Segment Open
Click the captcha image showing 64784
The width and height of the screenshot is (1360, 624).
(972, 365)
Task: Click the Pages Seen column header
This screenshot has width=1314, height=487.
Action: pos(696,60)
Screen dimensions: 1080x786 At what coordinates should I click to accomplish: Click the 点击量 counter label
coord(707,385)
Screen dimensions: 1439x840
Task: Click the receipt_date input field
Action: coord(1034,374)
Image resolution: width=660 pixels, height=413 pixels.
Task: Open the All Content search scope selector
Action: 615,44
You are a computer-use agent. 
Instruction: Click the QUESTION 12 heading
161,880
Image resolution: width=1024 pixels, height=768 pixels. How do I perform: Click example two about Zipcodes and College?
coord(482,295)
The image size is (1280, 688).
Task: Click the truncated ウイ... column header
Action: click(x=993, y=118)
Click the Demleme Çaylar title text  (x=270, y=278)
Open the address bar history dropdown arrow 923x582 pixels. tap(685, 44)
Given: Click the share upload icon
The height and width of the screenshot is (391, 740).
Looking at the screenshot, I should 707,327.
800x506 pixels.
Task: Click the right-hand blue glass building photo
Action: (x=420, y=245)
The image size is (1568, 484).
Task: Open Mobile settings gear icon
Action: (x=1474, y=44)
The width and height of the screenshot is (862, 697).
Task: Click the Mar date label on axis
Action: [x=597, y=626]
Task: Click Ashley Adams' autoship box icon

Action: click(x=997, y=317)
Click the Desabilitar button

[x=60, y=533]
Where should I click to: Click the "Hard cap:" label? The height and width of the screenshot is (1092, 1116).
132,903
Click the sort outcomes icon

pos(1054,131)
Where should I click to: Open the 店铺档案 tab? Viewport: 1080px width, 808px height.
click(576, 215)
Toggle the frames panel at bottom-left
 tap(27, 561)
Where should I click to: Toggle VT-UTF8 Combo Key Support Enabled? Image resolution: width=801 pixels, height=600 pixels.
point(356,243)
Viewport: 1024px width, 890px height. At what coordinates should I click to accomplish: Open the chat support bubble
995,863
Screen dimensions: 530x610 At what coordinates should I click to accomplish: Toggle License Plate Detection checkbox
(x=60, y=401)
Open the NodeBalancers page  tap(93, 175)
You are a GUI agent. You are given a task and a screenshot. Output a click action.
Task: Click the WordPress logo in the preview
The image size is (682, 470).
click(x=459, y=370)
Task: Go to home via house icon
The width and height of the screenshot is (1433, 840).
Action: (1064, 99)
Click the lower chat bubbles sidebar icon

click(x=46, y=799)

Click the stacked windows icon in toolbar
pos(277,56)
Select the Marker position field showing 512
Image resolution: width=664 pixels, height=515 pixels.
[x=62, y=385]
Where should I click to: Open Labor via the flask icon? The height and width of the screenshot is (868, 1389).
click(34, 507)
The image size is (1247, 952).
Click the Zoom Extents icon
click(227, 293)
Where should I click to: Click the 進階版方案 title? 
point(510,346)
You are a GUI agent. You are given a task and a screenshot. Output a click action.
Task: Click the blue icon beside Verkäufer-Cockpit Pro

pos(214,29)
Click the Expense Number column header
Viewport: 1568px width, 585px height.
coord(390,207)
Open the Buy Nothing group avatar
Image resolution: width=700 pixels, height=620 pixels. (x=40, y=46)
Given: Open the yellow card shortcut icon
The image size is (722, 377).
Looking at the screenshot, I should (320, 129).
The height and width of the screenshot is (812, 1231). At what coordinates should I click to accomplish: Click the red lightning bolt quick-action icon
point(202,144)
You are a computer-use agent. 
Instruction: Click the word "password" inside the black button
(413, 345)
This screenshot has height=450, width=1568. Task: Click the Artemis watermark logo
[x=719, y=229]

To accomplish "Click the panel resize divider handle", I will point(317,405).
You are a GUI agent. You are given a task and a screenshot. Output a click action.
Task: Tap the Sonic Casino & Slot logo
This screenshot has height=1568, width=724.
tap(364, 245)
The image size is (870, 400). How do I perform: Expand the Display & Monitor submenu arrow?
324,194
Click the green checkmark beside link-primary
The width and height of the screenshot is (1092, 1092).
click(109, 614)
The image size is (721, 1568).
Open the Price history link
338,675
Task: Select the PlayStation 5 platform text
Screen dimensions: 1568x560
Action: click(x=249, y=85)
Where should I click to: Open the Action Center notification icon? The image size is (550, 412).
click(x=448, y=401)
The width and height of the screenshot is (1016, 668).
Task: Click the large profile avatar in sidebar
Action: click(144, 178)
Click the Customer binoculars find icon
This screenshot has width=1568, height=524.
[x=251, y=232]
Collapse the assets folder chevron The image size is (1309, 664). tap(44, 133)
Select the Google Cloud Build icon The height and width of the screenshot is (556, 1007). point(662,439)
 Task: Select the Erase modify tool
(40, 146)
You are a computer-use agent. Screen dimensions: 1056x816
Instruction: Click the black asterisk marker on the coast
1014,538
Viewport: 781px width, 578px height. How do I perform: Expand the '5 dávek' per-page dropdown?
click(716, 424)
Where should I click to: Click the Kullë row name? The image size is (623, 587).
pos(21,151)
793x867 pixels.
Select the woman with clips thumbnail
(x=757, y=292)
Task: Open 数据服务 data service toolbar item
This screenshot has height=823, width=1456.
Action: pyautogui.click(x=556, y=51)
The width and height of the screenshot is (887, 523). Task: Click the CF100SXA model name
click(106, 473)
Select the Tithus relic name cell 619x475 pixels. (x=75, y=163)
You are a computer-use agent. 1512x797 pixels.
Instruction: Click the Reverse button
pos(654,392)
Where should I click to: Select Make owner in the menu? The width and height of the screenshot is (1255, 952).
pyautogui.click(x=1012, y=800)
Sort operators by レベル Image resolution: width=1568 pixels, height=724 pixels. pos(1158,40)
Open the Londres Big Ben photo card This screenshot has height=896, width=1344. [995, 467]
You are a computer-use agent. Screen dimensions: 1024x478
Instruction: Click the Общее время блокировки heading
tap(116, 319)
Segment Closed
## Task to carry out
Set down the complete listing once more, exactly as it appears.

## Expected answer
Click the captcha image showing 64784
The width and height of the screenshot is (1360, 624).
(972, 365)
Task: Click the Pages Seen column header
This screenshot has width=1314, height=487.
Action: pos(696,60)
Screen dimensions: 1080x786 At what coordinates should I click to accomplish: Click the 点击量 counter label
coord(707,385)
Screen dimensions: 1439x840
Task: Click the receipt_date input field
Action: coord(1034,374)
Image resolution: width=660 pixels, height=413 pixels.
Task: Open the All Content search scope selector
Action: 615,44
You are a computer-use agent. 
Instruction: Click the QUESTION 12 heading
161,880
Image resolution: width=1024 pixels, height=768 pixels. How do I perform: Click example two about Zipcodes and College?
coord(482,295)
The image size is (1280, 688).
Task: Click the truncated ウイ... column header
Action: click(x=993, y=118)
Click the Demleme Çaylar title text  (x=270, y=278)
Open the address bar history dropdown arrow 923x582 pixels. tap(685, 44)
Given: Click the share upload icon
The height and width of the screenshot is (391, 740).
Looking at the screenshot, I should 707,327.
800x506 pixels.
Task: Click the right-hand blue glass building photo
Action: (x=420, y=245)
The image size is (1568, 484).
Task: Open Mobile settings gear icon
Action: (x=1474, y=44)
The width and height of the screenshot is (862, 697).
Task: Click the Mar date label on axis
Action: [x=597, y=626]
Task: Click Ashley Adams' autoship box icon

Action: click(x=997, y=317)
Click the Desabilitar button

[x=60, y=533]
Where should I click to: Click the "Hard cap:" label? The height and width of the screenshot is (1092, 1116).
132,903
Click the sort outcomes icon

pos(1054,131)
Where should I click to: Open the 店铺档案 tab? Viewport: 1080px width, 808px height.
click(576, 215)
Toggle the frames panel at bottom-left
 tap(27, 561)
Where should I click to: Toggle VT-UTF8 Combo Key Support Enabled? Image resolution: width=801 pixels, height=600 pixels.
point(356,243)
Viewport: 1024px width, 890px height. At what coordinates should I click to accomplish: Open the chat support bubble
995,863
Screen dimensions: 530x610 At what coordinates should I click to accomplish: Toggle License Plate Detection checkbox
(x=60, y=401)
Open the NodeBalancers page  tap(93, 175)
You are a GUI agent. You are given a task and a screenshot. Output a click action.
Task: Click the WordPress logo in the preview
The image size is (682, 470).
click(x=459, y=370)
Task: Go to home via house icon
The width and height of the screenshot is (1433, 840).
Action: (1064, 99)
Click the lower chat bubbles sidebar icon

click(x=46, y=799)

Click the stacked windows icon in toolbar
pos(277,56)
Select the Marker position field showing 512
Image resolution: width=664 pixels, height=515 pixels.
[x=62, y=385]
Where should I click to: Open Labor via the flask icon? The height and width of the screenshot is (868, 1389).
click(34, 507)
The image size is (1247, 952).
Click the Zoom Extents icon
click(227, 293)
Where should I click to: Click the 進階版方案 title? 
point(510,346)
You are a GUI agent. You are given a task and a screenshot. Output a click action.
Task: Click the blue icon beside Verkäufer-Cockpit Pro

pos(214,29)
Click the Expense Number column header
Viewport: 1568px width, 585px height.
coord(390,207)
Open the Buy Nothing group avatar
Image resolution: width=700 pixels, height=620 pixels. (x=40, y=46)
Given: Open the yellow card shortcut icon
The image size is (722, 377).
Looking at the screenshot, I should (320, 129).
The height and width of the screenshot is (812, 1231). At what coordinates should I click to accomplish: Click the red lightning bolt quick-action icon
point(202,144)
You are a computer-use agent. 
Instruction: Click the word "password" inside the black button
(413, 345)
This screenshot has height=450, width=1568. Task: Click the Artemis watermark logo
[x=719, y=229]

To accomplish "Click the panel resize divider handle", I will point(317,405).
You are a GUI agent. You are given a task and a screenshot. Output a click action.
Task: Tap the Sonic Casino & Slot logo
This screenshot has height=1568, width=724.
tap(364, 245)
The image size is (870, 400). How do I perform: Expand the Display & Monitor submenu arrow?
324,194
Click the green checkmark beside link-primary
The width and height of the screenshot is (1092, 1092).
click(109, 614)
The image size is (721, 1568).
Open the Price history link
338,675
Task: Select the PlayStation 5 platform text
Screen dimensions: 1568x560
Action: click(x=249, y=85)
Where should I click to: Open the Action Center notification icon? The image size is (550, 412).
click(x=448, y=401)
The width and height of the screenshot is (1016, 668).
Task: Click the large profile avatar in sidebar
Action: click(144, 178)
Click the Customer binoculars find icon
This screenshot has width=1568, height=524.
[x=251, y=232]
Collapse the assets folder chevron The image size is (1309, 664). tap(44, 133)
Select the Google Cloud Build icon The height and width of the screenshot is (556, 1007). point(662,439)
 Task: Select the Erase modify tool
(40, 146)
You are a computer-use agent. Screen dimensions: 1056x816
Instruction: Click the black asterisk marker on the coast
1014,538
Viewport: 781px width, 578px height. How do I perform: Expand the '5 dávek' per-page dropdown?
click(716, 424)
Where should I click to: Click the Kullë row name? The image size is (623, 587).
pos(21,151)
793x867 pixels.
Select the woman with clips thumbnail
(x=757, y=292)
Task: Open 数据服务 data service toolbar item
This screenshot has height=823, width=1456.
Action: pyautogui.click(x=556, y=51)
The width and height of the screenshot is (887, 523). Task: Click the CF100SXA model name
click(106, 473)
Select the Tithus relic name cell 619x475 pixels. (x=75, y=163)
You are a computer-use agent. 1512x797 pixels.
Instruction: Click the Reverse button
pos(654,392)
Where should I click to: Select Make owner in the menu? The width and height of the screenshot is (1255, 952).
pyautogui.click(x=1012, y=800)
Sort operators by レベル Image resolution: width=1568 pixels, height=724 pixels. pos(1158,40)
Open the Londres Big Ben photo card This screenshot has height=896, width=1344. [995, 467]
You are a computer-use agent. Screen dimensions: 1024x478
Instruction: Click the Общее время блокировки heading
tap(116, 319)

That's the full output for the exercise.